Protests in Tunis, Tunisia 2011: Flickr

President Kais Saied's regime in Tunisia has reached a new low with a crackdown on critics. Dozens of public figures, including politicians, protest organisers, lawyers, judges, trade union officials, the head of an independent radio station and business leaders, were arrested in often violent night raids. This led to protests across the country during a growing fear of a return to autocracy.

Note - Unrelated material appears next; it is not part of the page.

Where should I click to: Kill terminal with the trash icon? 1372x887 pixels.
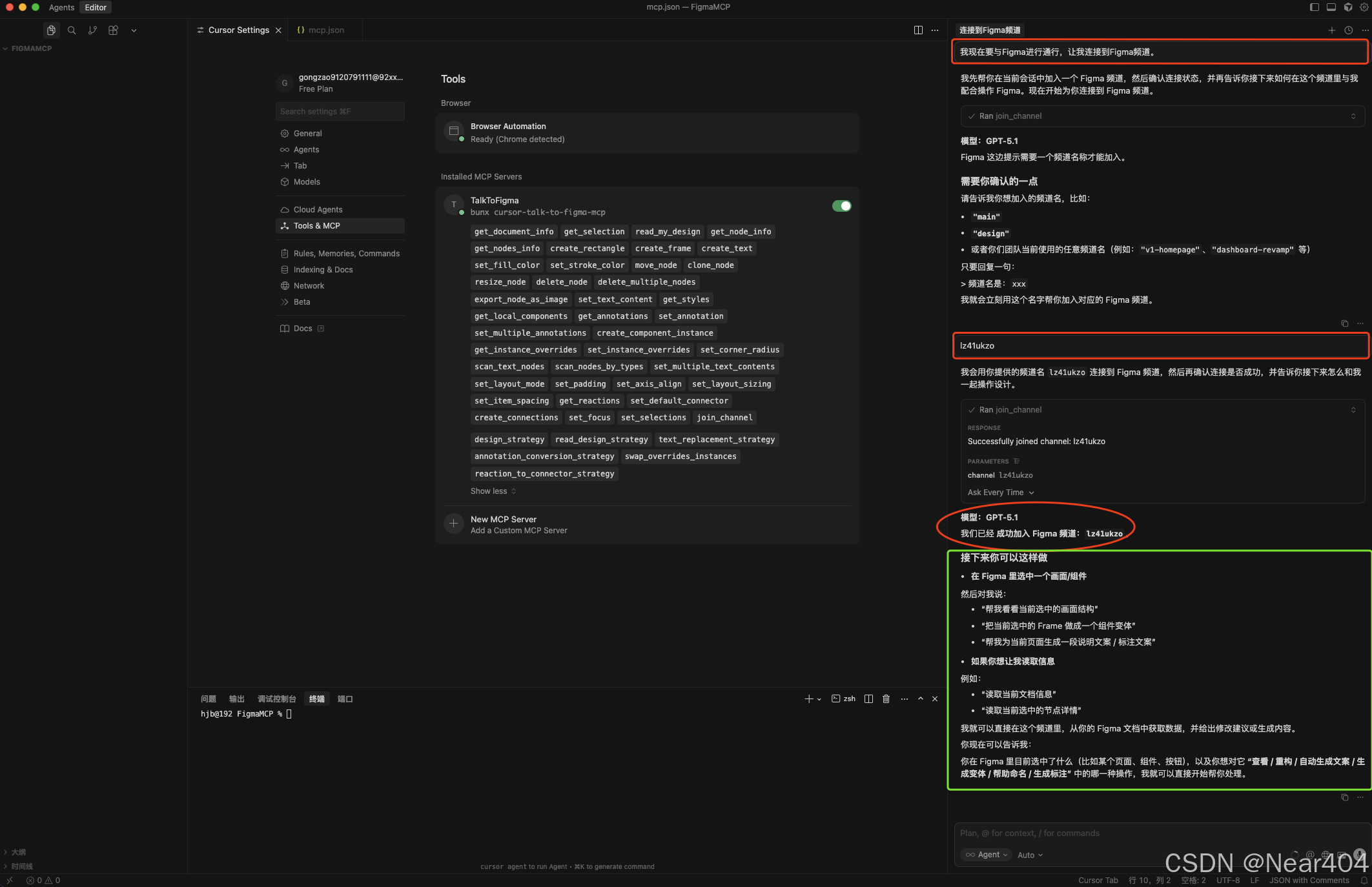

In recent weeks, the police have rounded up dozens of prominent members of the opposition arrested, most of whom have links to the coalition of parties and protesters who protested on Sunday In recent weeks, arrests have included politicians from Ennahda, the largest party in the now-closed parliament, leaders of a protest group, the head of Tunisia's main independent media and a prominent businessman. The regime has justified these actions by accusing those arrested of various crimes, such as manipulating the market, creating food shortages and conspiring against the state. The Saied government is thus explicitly trying to blame critics for Tunisia's poor economic state.

Coup d'état

Saied, who was elected in 2019 and shut down parliament in 2021 and started ruling by decree. His popularity is waning because of the country's ongoing economic crisis and increasing crackdown on activists and members of the opposition. In the last elections in December, turnout was only 8.8 per cent. According to the president's opponents, it is becoming increasingly clear that he has dismantled the democracy he ushered in during the 2011 Arab Spring and will end the freedoms he brought with him. Saied has denied that his actions were a coup and claimed that his actions were necessary to save Tunisia from chaos. His actions led to wisecracking protests across the country.

Attack on democracy

This sweeping crackdown on dissent comes after a similar Attack on the independent judiciary in recent months, dismissing dozens of judges for alleged corruption. Judges who recently appealed their dismissals say they are being targeted because they defend the independence of the judiciary and refuse to follow the regime's orders

The three branches of the government have been completely sidelined: the independent media has been silenced, trade unions are sidelined and prominent opposition figures have been jailed on trumped-up charges. Indeed, the Saied regime's crackdown has serious implications for democracy and human rights in the country. The suppression of dissent and arrests of critics and opposition leaders are a serious violation of freedom of expression and the rule of law. Moreover, the regime has put pressure on the independent judiciary and trade unions, further contributing to the erosion of democracy in Tunisia. It is imperative that the international community calls on the Tunisian government to respect human rights and restore democracy.